The Canada Pension Plan Investment Board, the fund’s manager, evaluates its performance compared with a “reference portfolio” of global stocks and bonds that it believes represents a passive approach to investing, versus the active management it has used since 2006.

CPPIB discloses that comparison annually, not in its quarterly results. However, based on disclosures in its annual report, The Globe and Mail estimates the indexes it uses returned about 16.5 per cent in the second quarter, more than 10 percentage points better than CPPIB’s return.

In the quarter ended March 31, the reference portfolio lost 17.9 per cent, The Globe estimates, but CPPIB posted a loss of just 3.7 per cent, outperforming by more than 14 percentage points.

CPPIB uses the S&P Global LargeMidCap Index, made up of the vast majority of the public companies in developed and emerging markets, for 85 per cent of its reference portfolio.
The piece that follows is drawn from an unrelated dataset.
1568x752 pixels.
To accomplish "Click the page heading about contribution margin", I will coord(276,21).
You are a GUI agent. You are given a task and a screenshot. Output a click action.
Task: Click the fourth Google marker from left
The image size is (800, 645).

The remainder is the FTSE Canada All Government Bond Index.

Mr. Leduc says “our strategy deliberately, intentionally and methodically seeks to depart from” the reference portfolio. “Of course, the idea is to track above the index over the medium and long term, but resilience is priceless, as we showed [during the market decline].”

CPPIB closed the quarter with 31 per cent of its portfolio in stocks – Canadian and international. Bonds made up 22 per cent, while private equity and real assets made up nearly half of the portfolio. (Portfolio-mix numbers exceed 100 per cent because of the quirks of pension plan financial reporting.)

From March 31 to June 30, the S&P/TSX Composite Index returned slightly less than 16 per cent, while the S&P 500 rose nearly 20 per cent.

A strengthening loonie hurt CPPIB’s returns in the quarter, because it expresses its numbers in Canadian dollars, even though it invests primarily outside of Canada.

In raw dollars, plan assets increased $24.8-billion in the quarter, to $434.4-billion at June 30. It’s the biggest single-quarter dollar increase in assets so far, Mr. Leduc said.

CPPIB’s 10-year and five-year annualized net returns now stand at 10.7 per cent and 8.9 per cent, respectively.

The Canada Pension Plan, founded in 1966, is the primary retirement-security program for working Canadians. The government created CPPIB in 1999 to professionally manage the plan’s money. The past two decades have seen the board shift first from bonds to stocks, then to other assets such as real estate, infrastructure and private equity.